OP – E os procedimentos de contato com os presos, revista constante, já estão em prática?
MA – Em algumas situações, sim. Estamos trabalhando na parte de reestruturação. Preciso reestruturar as unidades para isso. A gente trabalha com contato zero. Então, se eu e você quisermos revistar uma unidade inteira, a gente revista tranquilo. Vai demorar mais? Vai. Mas a gente está totalmente seguro, atrás das grades. Tenho contato zero. Está sendo feito isso em grande parte das unidades, nas maiores e nas que estão controladas.
OP – Qual era o cenário antes?
MA – O grande problema aqui é que estava muito sujo. Você não imagina o tanto de lixo! Já assistiu aquele programa ‘Acumuladores’? Era mais ou menos aquilo. E isso é da técnica do crime. Eles usam a sujeira para poluir o ambiente e você não encontrar nada, ficar com nojinho de meter a mão dentro do vaso. Entope e tal. E isso a gente quer acabar. E o grande excesso de coisas que entrava. Se você imaginar o que a gente tirou de lixo e está tirando. Nas primeiras revistas, das primeiras semanas, foi só para tirar lixo. Não sei de onde sai tanto lixo. Vi até o vídeo de um parente lá, querendo achar alguma coisa: ‘tão jogando tudo fora, dos presos’. E procurava, procurava… Mas a gente usa um método de catalogar todos os ventiladores arrumados, televisões, colchões. Mas a bandidagem usa as seguintes situações: primeiro, ela tenta te corromper. É o primeiro passo. Segundo, ela tenta te intimidar. E terceiro, tentam desacreditar o teu trabalho. De repente, todos os lobos viraram ovelhas. Todo mundo é ovelhinha. O agente agora bate nele o dia todo, a noite toda. É incrível como muda o ambiente. A gente trabalha em cima da legalidade. E quando tiver que usar a força, nós vamos usar. É igual eu falo para o preso: se enfrentar o Estado, a gente vai passar por cima. Vou usar a força necessária. Lógico, a força diferencial. Uma vez eu falei isso numa audiência pública e tentaram me processar porque eu estava incentivando a violência contra o preso. Como é que é? É incrível como as pessoas conseguem tentar deturpar o teu trabalho. Eu estou falando que eu uso a força, se necessário for. E vou usar a força suficiente para neutralizar a ação dele, porque eu não vou sair, com 50 anos, na porrada, ou falar para os meus agentes estarem saindo na porrada com preso de 20 anos, lutador. Então vou usar os meios que eu tenho, os treinamentos que nós temos, para conter a situação. Mas quando a pessoa enfrentar o Estado, ela vai responder por isso também. E se ela se machucar, antes de ela responder, vai ter o atendimento médico, vai ser autuada, vai ter o corpo de delito e vai responder por aquilo. Isso acaba com aquela sensação de impunidade que o preso usa muito: ‘Ah, não tenho nada a perder…’. É quase um imortal. Então, ele faz isso para justamente para intimidar o Estado e depois se colocar na posição de vítima para poder fazer com que desacreditem todo aquele trabalho que você está fazendo.

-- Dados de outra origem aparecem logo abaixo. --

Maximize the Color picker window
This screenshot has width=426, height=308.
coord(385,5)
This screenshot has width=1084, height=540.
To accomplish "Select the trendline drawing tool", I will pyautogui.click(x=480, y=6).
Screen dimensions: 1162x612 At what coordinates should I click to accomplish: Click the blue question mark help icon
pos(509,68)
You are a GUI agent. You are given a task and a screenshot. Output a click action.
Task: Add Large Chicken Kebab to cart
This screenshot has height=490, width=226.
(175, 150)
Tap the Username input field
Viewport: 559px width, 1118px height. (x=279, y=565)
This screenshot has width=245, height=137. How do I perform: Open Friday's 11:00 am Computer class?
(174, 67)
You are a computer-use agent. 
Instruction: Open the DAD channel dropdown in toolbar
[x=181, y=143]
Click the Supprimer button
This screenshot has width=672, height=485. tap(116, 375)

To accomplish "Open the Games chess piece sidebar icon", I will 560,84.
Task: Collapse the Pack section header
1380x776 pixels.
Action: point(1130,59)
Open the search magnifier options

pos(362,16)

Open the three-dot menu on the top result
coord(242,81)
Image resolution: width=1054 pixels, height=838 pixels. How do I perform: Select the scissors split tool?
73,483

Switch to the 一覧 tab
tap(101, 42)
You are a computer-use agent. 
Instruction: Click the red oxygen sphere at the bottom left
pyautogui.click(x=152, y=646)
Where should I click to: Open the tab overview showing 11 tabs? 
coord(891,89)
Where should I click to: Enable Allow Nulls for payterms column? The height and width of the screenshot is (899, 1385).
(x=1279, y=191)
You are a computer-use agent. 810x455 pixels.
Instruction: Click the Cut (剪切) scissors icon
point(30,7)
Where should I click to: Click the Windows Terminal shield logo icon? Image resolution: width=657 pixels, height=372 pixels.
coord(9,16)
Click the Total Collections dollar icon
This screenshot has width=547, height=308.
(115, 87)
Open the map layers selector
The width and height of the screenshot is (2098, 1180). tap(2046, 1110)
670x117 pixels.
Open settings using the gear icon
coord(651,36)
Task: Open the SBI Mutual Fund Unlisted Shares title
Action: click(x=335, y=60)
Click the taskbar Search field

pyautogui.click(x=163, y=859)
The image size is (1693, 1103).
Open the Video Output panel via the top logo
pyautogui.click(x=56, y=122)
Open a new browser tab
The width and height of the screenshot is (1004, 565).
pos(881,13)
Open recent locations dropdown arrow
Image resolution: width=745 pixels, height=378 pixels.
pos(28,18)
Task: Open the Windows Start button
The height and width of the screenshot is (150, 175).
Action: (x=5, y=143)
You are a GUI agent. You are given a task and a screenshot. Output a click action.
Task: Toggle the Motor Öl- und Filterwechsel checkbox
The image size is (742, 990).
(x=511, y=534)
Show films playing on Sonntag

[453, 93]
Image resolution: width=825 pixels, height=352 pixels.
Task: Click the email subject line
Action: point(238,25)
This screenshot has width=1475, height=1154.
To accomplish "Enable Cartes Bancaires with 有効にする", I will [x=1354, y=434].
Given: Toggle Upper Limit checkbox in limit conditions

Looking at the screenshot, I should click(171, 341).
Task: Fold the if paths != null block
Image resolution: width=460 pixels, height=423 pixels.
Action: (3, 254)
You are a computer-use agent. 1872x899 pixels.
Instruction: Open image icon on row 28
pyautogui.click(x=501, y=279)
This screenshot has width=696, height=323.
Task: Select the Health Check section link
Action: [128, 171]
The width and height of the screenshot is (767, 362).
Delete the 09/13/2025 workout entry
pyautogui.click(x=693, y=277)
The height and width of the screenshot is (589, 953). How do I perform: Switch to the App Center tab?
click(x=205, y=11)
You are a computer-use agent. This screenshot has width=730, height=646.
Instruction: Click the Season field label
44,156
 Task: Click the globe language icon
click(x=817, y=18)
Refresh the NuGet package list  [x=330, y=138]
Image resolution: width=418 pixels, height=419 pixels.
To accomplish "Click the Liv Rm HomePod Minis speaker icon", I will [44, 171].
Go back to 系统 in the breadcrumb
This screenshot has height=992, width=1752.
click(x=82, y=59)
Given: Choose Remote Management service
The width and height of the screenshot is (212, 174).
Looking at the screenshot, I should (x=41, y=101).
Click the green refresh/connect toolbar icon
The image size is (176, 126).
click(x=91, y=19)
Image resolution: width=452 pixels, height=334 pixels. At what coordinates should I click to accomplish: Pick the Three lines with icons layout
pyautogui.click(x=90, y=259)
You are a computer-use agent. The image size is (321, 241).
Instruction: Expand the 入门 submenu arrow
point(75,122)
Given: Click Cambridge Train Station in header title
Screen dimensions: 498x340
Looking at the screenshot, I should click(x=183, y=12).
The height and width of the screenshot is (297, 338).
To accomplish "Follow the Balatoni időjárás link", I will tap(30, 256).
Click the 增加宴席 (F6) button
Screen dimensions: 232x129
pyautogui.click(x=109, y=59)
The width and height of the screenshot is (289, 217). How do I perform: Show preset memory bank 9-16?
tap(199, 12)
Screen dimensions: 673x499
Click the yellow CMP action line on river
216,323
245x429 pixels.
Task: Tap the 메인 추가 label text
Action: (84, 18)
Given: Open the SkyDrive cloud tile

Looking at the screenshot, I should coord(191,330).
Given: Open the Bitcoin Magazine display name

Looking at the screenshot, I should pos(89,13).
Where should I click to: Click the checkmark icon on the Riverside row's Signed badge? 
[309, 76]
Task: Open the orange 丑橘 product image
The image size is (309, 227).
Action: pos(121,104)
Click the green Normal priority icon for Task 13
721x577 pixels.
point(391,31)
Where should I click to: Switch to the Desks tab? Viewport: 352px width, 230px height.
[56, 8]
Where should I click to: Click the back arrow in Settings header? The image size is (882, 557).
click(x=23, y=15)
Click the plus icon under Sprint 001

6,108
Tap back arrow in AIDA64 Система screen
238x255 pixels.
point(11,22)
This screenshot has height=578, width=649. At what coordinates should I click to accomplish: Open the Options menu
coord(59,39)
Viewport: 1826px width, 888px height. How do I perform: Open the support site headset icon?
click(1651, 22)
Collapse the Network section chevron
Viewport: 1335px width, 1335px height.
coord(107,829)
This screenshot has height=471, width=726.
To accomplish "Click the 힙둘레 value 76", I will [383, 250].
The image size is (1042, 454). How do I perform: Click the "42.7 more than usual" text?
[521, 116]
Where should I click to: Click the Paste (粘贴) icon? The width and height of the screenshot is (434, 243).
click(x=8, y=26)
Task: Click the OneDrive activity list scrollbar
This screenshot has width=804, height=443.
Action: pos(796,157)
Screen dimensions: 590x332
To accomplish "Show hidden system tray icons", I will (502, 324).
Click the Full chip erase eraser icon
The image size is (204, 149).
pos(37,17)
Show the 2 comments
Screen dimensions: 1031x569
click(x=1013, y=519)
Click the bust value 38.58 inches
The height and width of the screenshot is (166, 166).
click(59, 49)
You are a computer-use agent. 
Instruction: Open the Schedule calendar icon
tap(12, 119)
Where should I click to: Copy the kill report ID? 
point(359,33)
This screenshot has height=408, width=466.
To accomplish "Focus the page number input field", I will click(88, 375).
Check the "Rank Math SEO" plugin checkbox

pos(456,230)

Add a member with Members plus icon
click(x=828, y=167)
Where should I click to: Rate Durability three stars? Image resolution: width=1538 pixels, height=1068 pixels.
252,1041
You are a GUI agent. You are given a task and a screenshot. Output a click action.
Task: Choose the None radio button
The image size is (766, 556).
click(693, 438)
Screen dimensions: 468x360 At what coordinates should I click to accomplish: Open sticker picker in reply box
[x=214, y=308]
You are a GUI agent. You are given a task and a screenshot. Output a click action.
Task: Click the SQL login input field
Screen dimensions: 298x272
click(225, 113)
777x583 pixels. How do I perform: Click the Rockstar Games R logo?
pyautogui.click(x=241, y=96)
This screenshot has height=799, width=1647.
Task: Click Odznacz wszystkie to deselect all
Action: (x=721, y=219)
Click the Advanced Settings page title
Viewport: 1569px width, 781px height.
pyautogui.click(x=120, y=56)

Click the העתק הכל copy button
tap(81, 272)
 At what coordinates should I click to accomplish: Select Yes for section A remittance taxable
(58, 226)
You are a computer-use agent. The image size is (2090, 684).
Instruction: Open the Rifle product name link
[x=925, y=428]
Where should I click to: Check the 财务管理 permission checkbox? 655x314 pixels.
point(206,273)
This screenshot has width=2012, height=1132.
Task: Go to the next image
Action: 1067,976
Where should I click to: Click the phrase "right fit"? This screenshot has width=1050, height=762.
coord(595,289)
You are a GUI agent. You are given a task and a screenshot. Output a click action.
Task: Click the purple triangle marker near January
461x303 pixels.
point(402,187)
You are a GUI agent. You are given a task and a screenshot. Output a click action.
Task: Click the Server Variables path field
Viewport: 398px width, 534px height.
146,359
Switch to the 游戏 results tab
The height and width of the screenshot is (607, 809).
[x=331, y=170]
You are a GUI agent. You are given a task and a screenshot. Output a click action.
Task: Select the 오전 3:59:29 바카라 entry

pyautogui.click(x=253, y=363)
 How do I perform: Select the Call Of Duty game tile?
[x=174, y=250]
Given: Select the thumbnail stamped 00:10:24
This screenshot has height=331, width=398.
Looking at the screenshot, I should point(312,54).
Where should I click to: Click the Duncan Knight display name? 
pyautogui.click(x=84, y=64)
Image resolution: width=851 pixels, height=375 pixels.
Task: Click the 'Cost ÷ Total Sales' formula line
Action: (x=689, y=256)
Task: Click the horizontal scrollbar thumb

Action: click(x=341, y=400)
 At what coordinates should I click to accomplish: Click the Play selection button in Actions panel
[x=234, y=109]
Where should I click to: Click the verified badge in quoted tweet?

OP – O senhor atribui à tentativa de descrédito as denúncias de maus tratos não confirmadas?
MA – É lógico! É mais uma técnica que eles usam. E é bem articulado, usa pessoas, usa fatos, o MP entra nas unidades que estão com procedimento em andamento, com intervenção dentro, o Judiciário, a OAB. Eu fico triste quando entram pessoas lá e dizem: ‘nossa, eles estão se colchões na cela!’. E os colchões todos lá no pátio, arrumadinhos. Cara, eu tenho que revistar! Para você ter uma ideia, todos os presos, nesses últimos dias, eles passaram por atendimento de vacinação e passaram por tratamento de escabiose. E para eu tratar a escabiose (sarna), para quem não sabe, a primeira coisa que eu tenho que retirar é o colchão. Não adianta aplicar o remédio e deixar o colchão. E eu tenho que deixar esse colchão na faixa de oito a dez dias sem contato humano. Não precisa ser no sol, não. Mas sem contato humano, que é para exatamente acabar com a doença que está ali. Aí, depois, eu posso devolver novamente para o preso. Aí, coloca-se assim como se fosse uma prática de tortura. É incrível como algumas pessoas tentam direcionar. É lógico que, muitas das vezes, é interesse do crime. Por isso que eu gosto de ser fiscalizado por pessoas que realmente tenham um compromisso com a verdade.
OP – Qual a sua real pretensão sobre rever a divisão dos presos por facções?
MA – A unidade é do Estado. Isso tem que ficar bem claro. Eu vou colocar o preso onde ele deve ser colocado. Se vai ter alas de uma facção ou outra, que nada mais é que um seguro, porque a partir do momento em que o preso está dentro de uma unidade e ele não pode conviver com outros, ele está no seguro. Vamos colocar uma ala de A, de B, de C. Não interessa. É do Estado. A gente já está preparado para isso e já tem alguns locais que estão na situação.
OP – Então, já há unidades abrigando presos de facções diferentes, em alas separadas, depois da sua posse?
MA – Tem, sim. Isso é paulatinamente. Tenho que reestruturar toda a unidade, estou movimentando os agentes, ainda. Treinando os agentes. Não é uma coisa inconsequente. É uma coisa bem consciente e planejada.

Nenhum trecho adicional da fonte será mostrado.